The Callisto Protocol



What counts as a horror game is often contentious, with purists imposing rigid definitions to the genre that ultimately exclude meaningful experiences. Perhaps I’ll change my mind as this series progresses, but games like The Callisto Protocol make me remiss to adhere to a strict classification because the game, while ostensibly horror, contributes less to the genre than excluded works like Hotline Miami; yet detractors will argue that though Hotline Miami contains horror elements, it is not itself a horror game. Perhaps this gulf in interpretation comes from a difference in utility for the classification, with the needs and interests of purists being different than my own. But I digress. This is not (yet) the place to delve into the grand depths of horror philosophy and attempt a definition. 

The Callisto Protocol ticks the boxes of what is generally accepted as horror, its intent being to disturb, frighten, and scare. Its success at that, however, is unfortunately questionable. Developed by Striking Distance Studios and co-directed by industry veteran Glen Schofield,1The Callisto Protocol was co-directed by Glen Schofield and Scott Whitney. The Callisto Protocol lives in the shadow of Schofield’s previous horror masterpiece, Dead Space.2Dead Space was created by Glen Schofield, but he did not direct development of the game, instead acting as an executive producer on the project.
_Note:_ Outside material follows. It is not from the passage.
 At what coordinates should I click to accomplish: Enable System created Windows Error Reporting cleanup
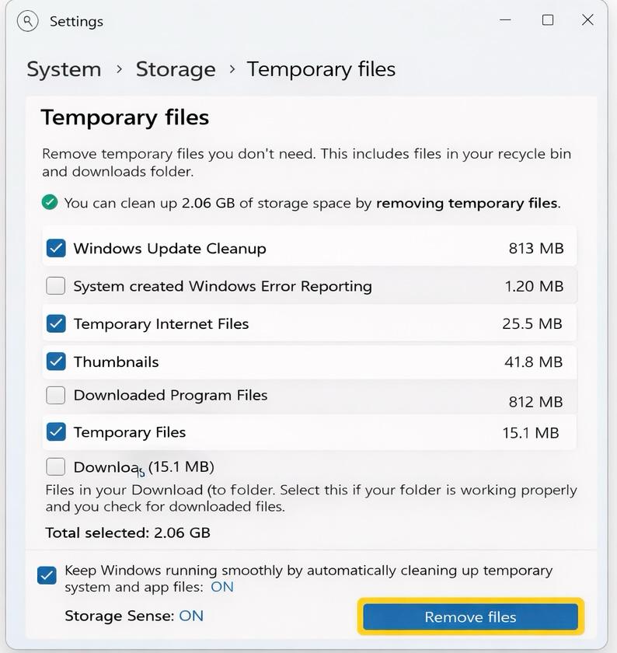click(55, 286)
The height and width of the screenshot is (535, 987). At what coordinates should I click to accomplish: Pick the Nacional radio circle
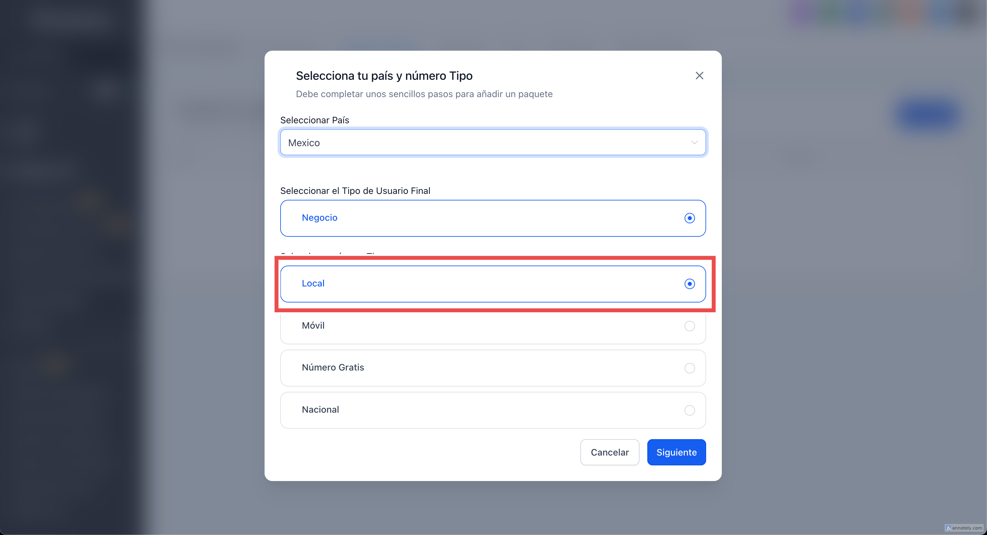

While it should be judged on its own terms, Striking Distance didn’t do themselves any favors when conceptualizing the game, as similarities between the two are remarkable. It’s unfortunate, then, that where The Callisto Protocol deviates is where it ultimately fails. 


The Callisto Protocol sets itself apart from its peers by heavily emphasizing melee combat over ranged. Where Dead Space mostly had you surgically removing necromorph limbs from afar, The Callisto Protocol encourages you to engage in close quarters physical combat, going as far as making guns more effective when used as a part of your melee combos. It’s at first a very visceral and welcome change of pace from the post-Resident Evil 4 template that has become a mainstay of the survival horror genre, but the frenetic intensity of it all evaporates once you realize you’ll always be prepared for every fight. After that, you rarely feel vulnerable. Ammo scarcity isn’t an issue when most every enemy can be dispatched with a stick that never breaks.

This isn’t to say that The Callisto Protocol is a bad. While the emphasis on melee combat may ultimately detract from the horror of the experience, the mechanics behind it are a lot of fun. Reminiscent of Nintendo’s Punch Out! and Epic’s Infinity Blade, Striking Distance built a system of dodges, blocks, and attacks that look and feel great in motion. The hits that protagonist Jacob Lee, played by Josh Duhamel, delivers are kinetic and brutal—an expression of the character’s desperation to survive. The fights feel dangerous, and often are, with Jacob only being able to take a handful of hits before dying. Fights get chaotic as more enemies enter the fray and it can be exhilarating when you hit your rhythm. Conversely, a missed dodge or swing can often domino into a fatal amount of damage if you fail to regain your composure. The developers clearly realized that the big swings in momentum had potential to frustrate players and included fairly generous checkpointing throughout the game. Restarting a fight is often just a loading screen away, which has the unfortunate result of further sanding the edges off the game’s tension and horror. That’s not to say that fewer checkpoints would have been the answer; it likely would have just introduced different problems and frustrations.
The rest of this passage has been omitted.